# Work task
An exact transcription of all the records, free of pictures, is the expected answer.

# Screenshot grounding data
..............................
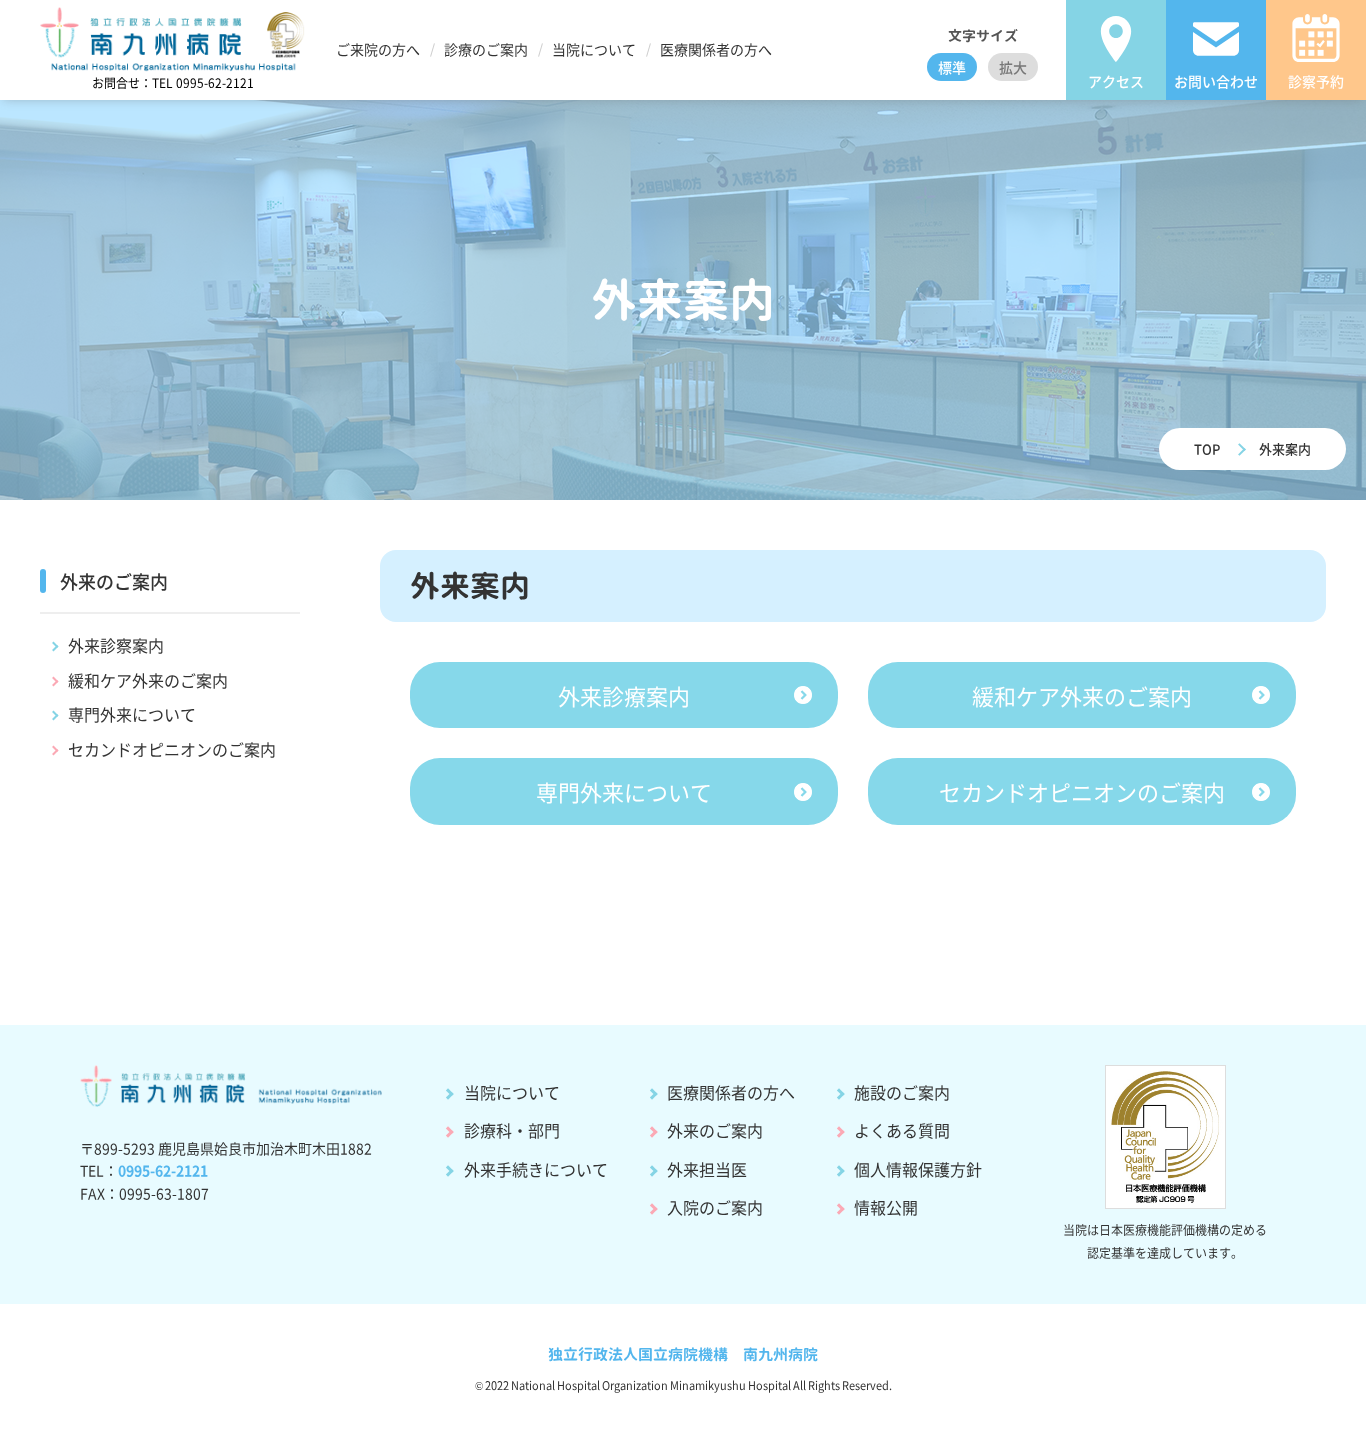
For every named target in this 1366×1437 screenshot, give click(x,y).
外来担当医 (707, 1169)
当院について (512, 1092)
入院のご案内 (715, 1207)
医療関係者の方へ (731, 1092)
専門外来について (132, 714)
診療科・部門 (512, 1130)
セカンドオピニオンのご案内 (172, 749)
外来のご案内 (715, 1130)
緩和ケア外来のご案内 (148, 680)
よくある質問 (902, 1130)
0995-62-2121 (163, 1170)
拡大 (1013, 67)
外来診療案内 (624, 695)
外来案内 (1285, 448)
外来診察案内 (116, 645)
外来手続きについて (536, 1169)
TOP (1207, 448)
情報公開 (886, 1207)
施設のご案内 (902, 1092)
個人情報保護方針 (918, 1169)
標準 (952, 67)
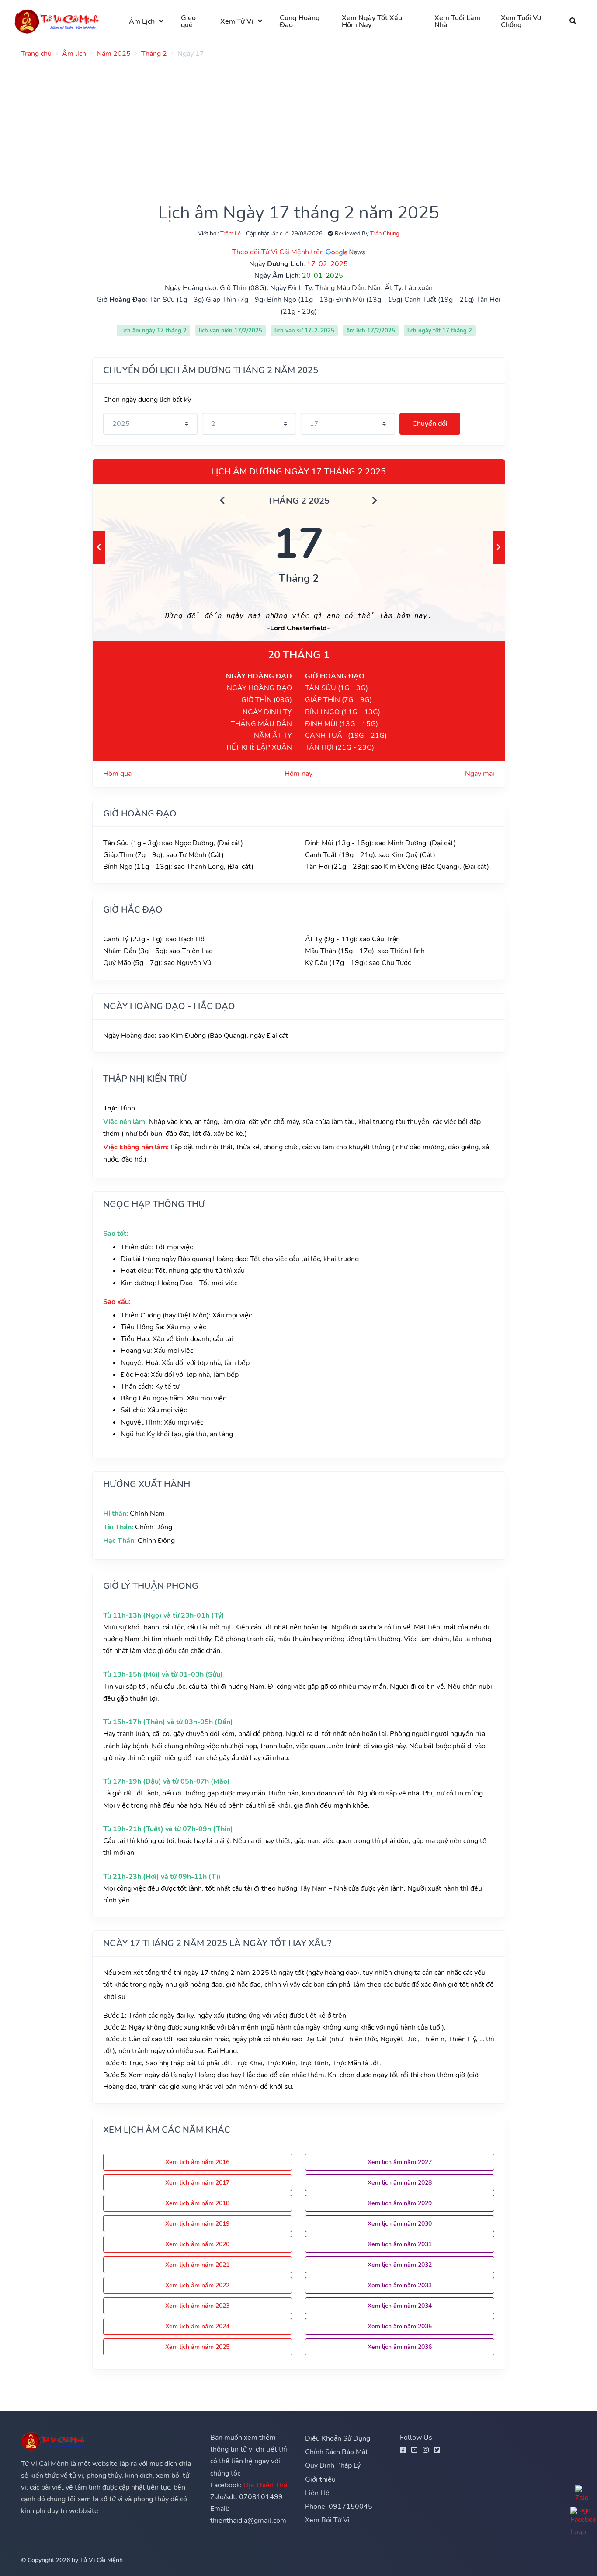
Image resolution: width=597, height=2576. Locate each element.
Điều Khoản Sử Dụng (337, 2438)
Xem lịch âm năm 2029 (400, 2203)
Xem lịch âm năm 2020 (197, 2244)
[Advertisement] (283, 126)
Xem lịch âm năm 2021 (197, 2265)
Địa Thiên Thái (266, 2485)
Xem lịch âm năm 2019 (197, 2224)
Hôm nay (298, 773)
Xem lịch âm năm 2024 (197, 2326)
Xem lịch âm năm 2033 (400, 2285)
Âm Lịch (142, 21)
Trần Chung (384, 234)
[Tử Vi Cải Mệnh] (57, 21)
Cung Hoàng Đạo (300, 21)
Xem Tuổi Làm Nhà (457, 21)
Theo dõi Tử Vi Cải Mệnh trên (279, 252)
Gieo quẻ (188, 21)
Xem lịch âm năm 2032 (400, 2265)
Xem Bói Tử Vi (327, 2520)
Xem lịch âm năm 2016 (197, 2162)
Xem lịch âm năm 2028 (400, 2182)
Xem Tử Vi (236, 21)
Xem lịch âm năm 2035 (400, 2326)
..............................
# Your response
For every named target in this 1366×1437 screenshot, give click(x,y).
外来担当医 (707, 1169)
当院について (512, 1092)
入院のご案内 (715, 1207)
医療関係者の方へ (731, 1092)
専門外来について (132, 714)
診療科・部門 (512, 1130)
セカンドオピニオンのご案内 (172, 749)
外来のご案内 (715, 1130)
緩和ケア外来のご案内 (148, 680)
よくある質問 (902, 1130)
0995-62-2121 (163, 1170)
拡大 (1013, 67)
外来診療案内 (624, 695)
外来案内 (1285, 448)
外来診察案内 (116, 645)
外来手続きについて (536, 1169)
TOP (1207, 448)
情報公開 (886, 1207)
施設のご案内 (902, 1092)
個人情報保護方針 (918, 1169)
標準 (952, 67)
Image resolution: width=597, height=2576. Locate each element.
Điều Khoản Sử Dụng (337, 2438)
Xem lịch âm năm 2029 (400, 2203)
Xem lịch âm năm 2020 (197, 2244)
[Advertisement] (283, 126)
Xem lịch âm năm 2021 (197, 2265)
Địa Thiên Thái (266, 2485)
Xem lịch âm năm 2019 (197, 2224)
Hôm nay (298, 773)
Xem lịch âm năm 2024 (197, 2326)
Xem lịch âm năm 2033 (400, 2285)
Âm Lịch (142, 21)
Trần Chung (384, 234)
[Tử Vi Cải Mệnh] (57, 21)
Cung Hoàng Đạo (300, 21)
Xem Tuổi Làm Nhà (457, 21)
Theo dõi Tử Vi Cải Mệnh trên (279, 252)
Gieo quẻ (188, 21)
Xem lịch âm năm 2032 (400, 2265)
Xem Bói Tử Vi (327, 2520)
Xem lịch âm năm 2016 (197, 2162)
Xem lịch âm năm 2028 (400, 2182)
Xem Tử Vi (236, 21)
Xem lịch âm năm 2035 (400, 2326)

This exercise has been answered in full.